The “sophisticated user” defense places a burden on the manufacturer or supplier of a product to demonstrate that the ultimate end-user of the product was a “sophisticated” user of the product.  A user is “sophisticated” when the user knew or should have known of the particular risks of harm from a product, or who can be expected to know of a product’s hazards by virtue of training, education or employment.

The “sophisticated purchaser” defense differs from the “sophisticated user” defense.  Under the “sophisticated purchaser” defense:

[A] manufacturer or supplier of a product is absolved of liability for any harm that comes to the ultimate end-user if (i) the manufacturer or supplier adequately warned the purchaser (which could include an intermediary such as the Navy or an employer) of the hazards associated with the product, or (ii) it was reasonable for the manufacturer or supplier to rely on the intermediary to warn the ultimate end user (e.g., the plaintiff or seaman/employee).
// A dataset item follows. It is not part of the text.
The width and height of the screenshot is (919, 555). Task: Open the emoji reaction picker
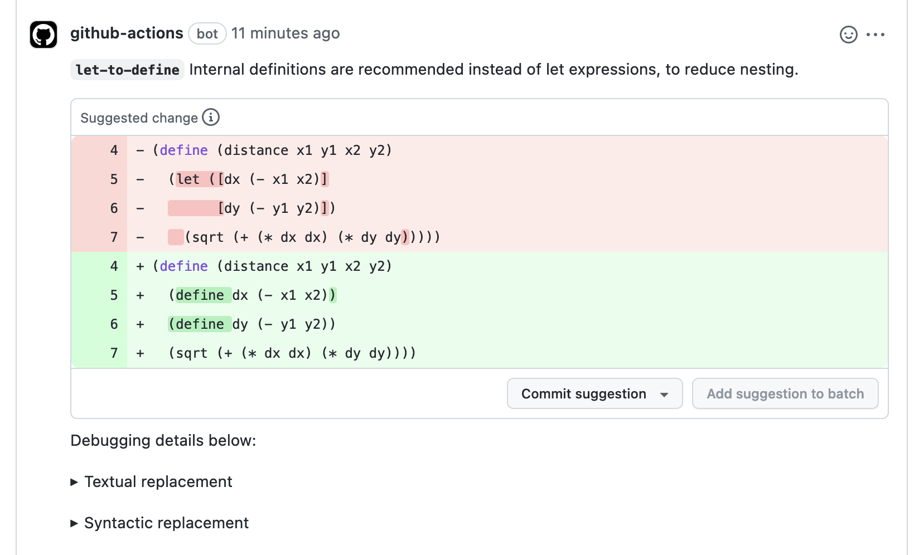click(848, 35)
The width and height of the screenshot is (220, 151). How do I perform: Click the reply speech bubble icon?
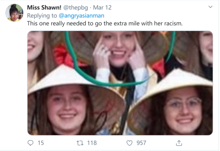[31, 143]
After comparing the two defenses, the court concluded that maritime law recognizes the “sophisticated user” defense, but not the “sophisticated purchaser” defense.  The “sophisticated user” defense was accepted–with respect to negligence, but not strict liability claims–because it furthers the policy considerations of maritime law, including participation in maritime commerce by limiting potential liabilities, and promoting uniformity in the law.  The court rejected the “sophisticated purchaser” defense because the defense would thwart the goals of maritime law.  By punting the responsibility to warn, the “sophisticated purchaser” defense would discourage commercial maritime workers and leave Navy seaman without a remedy (because Navy seaman do not have a remedy against the U.S. for asbestos-related injuries arising from their Navy service).
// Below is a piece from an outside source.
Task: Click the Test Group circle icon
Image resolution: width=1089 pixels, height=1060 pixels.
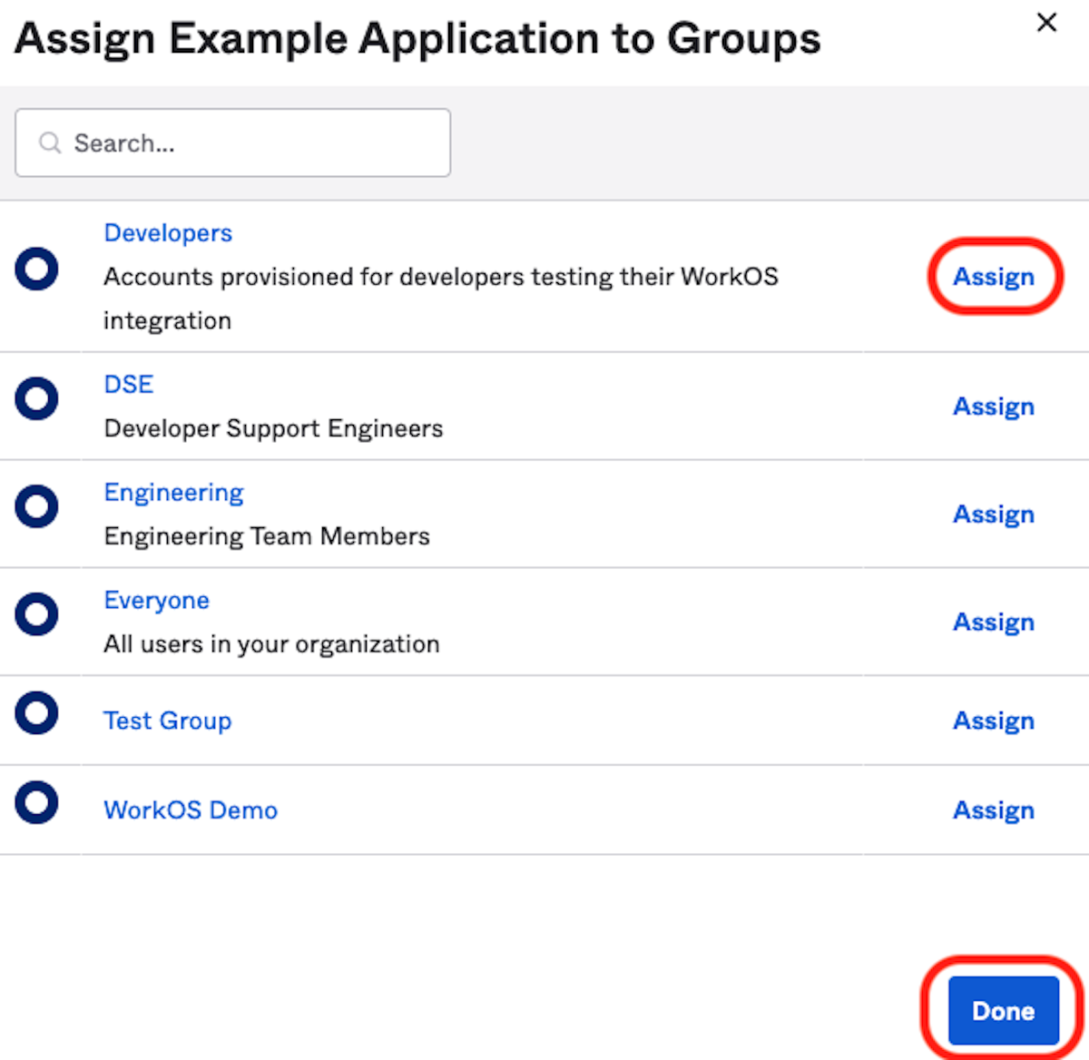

Having resolved the “sophisticated user” defense issue, the court then turned to the “product” involved.  Ultimately, the court concluded that the Navy ship was not a “product” within the meaning of strict products liability law.  The court reasoned:

After careful consideration, the Court concludes that, to impose upon a Navy shipbuilder potential liability for each of the thousands (if not tens of thousands) of products assembled in a Navy ship pursuant to Navy specifications, would be an undue, unmanageable, and cumulative burden likely to discourage the activity of shipbuilding.  Moreover, the Court also recognizes that the entity most knowledgeable about–and with the most control over–a given product (such as a turbine, boiler, pump, or valve) is the manufacturer of that product (rather than the shipbuilder who must handle  every product aboard the ship).

Finally, the Court finds that the role of the builder of Navy ships appears to be more like a provider of a service (assembly of an assortment of products) than a manufacturer or supplier of a product.  . . .  Accordingly, the Court concludes that a Navy ship is not a “product” within the meaning of maritime strict product liability law.
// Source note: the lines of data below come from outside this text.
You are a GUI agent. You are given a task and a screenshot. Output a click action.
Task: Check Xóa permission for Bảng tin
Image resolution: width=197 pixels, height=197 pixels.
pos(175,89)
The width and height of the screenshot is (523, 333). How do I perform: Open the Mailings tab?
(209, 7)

Once it resolved the issues of first impression, the court determined that the defendants were entitled to summary judgment with respect to the plaintiff’s strict liability claims.  The Navy ship was not a “product” for purposes of strict products liability law.  The defendants were not, however, entitled to summary judgment with respect to the plaintiff’s negligent failure to warn claims because none of the defendants presented evidence that the plaintiff was a sophisticated user.

Mack v. General Elec. Co., MDL No. 875, 2012 WL 4717918, slip op. (E.D. Pa. Oct. 3, 2012).